* [Work task]: Exactness is required. Restate every entry as written.

* [Material for the task]:
=== Section Start ===

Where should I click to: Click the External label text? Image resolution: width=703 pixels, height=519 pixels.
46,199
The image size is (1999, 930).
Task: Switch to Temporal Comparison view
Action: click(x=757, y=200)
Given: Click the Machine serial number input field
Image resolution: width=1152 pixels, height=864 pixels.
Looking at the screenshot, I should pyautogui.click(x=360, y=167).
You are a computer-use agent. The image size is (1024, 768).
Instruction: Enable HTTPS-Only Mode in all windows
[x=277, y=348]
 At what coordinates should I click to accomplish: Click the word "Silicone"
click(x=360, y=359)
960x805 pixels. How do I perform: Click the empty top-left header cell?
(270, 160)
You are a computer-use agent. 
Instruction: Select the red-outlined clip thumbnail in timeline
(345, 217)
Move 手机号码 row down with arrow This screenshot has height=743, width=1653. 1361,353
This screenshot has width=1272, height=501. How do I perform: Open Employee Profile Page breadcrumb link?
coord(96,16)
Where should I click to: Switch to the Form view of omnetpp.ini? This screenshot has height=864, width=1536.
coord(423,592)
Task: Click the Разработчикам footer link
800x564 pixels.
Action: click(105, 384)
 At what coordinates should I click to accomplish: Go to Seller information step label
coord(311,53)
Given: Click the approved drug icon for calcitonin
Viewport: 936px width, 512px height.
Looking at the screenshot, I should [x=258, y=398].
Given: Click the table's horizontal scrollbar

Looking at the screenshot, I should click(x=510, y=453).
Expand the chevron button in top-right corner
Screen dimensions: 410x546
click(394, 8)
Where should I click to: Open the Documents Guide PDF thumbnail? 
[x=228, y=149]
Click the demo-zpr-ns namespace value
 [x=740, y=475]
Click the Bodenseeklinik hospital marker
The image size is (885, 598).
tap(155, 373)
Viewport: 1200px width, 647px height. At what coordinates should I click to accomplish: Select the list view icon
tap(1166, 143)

=== Section End ===

* [Output for this exercise]:
Where should I click to: Click the External label text? Image resolution: width=703 pixels, height=519 pixels.
46,199
The image size is (1999, 930).
Task: Switch to Temporal Comparison view
Action: click(x=757, y=200)
Given: Click the Machine serial number input field
Image resolution: width=1152 pixels, height=864 pixels.
Looking at the screenshot, I should pyautogui.click(x=360, y=167).
You are a computer-use agent. The image size is (1024, 768).
Instruction: Enable HTTPS-Only Mode in all windows
[x=277, y=348]
 At what coordinates should I click to accomplish: Click the word "Silicone"
click(x=360, y=359)
960x805 pixels. How do I perform: Click the empty top-left header cell?
(270, 160)
You are a computer-use agent. 
Instruction: Select the red-outlined clip thumbnail in timeline
(345, 217)
Move 手机号码 row down with arrow This screenshot has height=743, width=1653. 1361,353
This screenshot has width=1272, height=501. How do I perform: Open Employee Profile Page breadcrumb link?
coord(96,16)
Where should I click to: Switch to the Form view of omnetpp.ini? This screenshot has height=864, width=1536.
coord(423,592)
Task: Click the Разработчикам footer link
800x564 pixels.
Action: click(105, 384)
 At what coordinates should I click to accomplish: Go to Seller information step label
coord(311,53)
Given: Click the approved drug icon for calcitonin
Viewport: 936px width, 512px height.
Looking at the screenshot, I should [x=258, y=398].
Given: Click the table's horizontal scrollbar

Looking at the screenshot, I should click(x=510, y=453).
Expand the chevron button in top-right corner
Screen dimensions: 410x546
click(394, 8)
Where should I click to: Open the Documents Guide PDF thumbnail? 
[x=228, y=149]
Click the demo-zpr-ns namespace value
 [x=740, y=475]
Click the Bodenseeklinik hospital marker
The image size is (885, 598).
tap(155, 373)
Viewport: 1200px width, 647px height. At what coordinates should I click to accomplish: Select the list view icon
tap(1166, 143)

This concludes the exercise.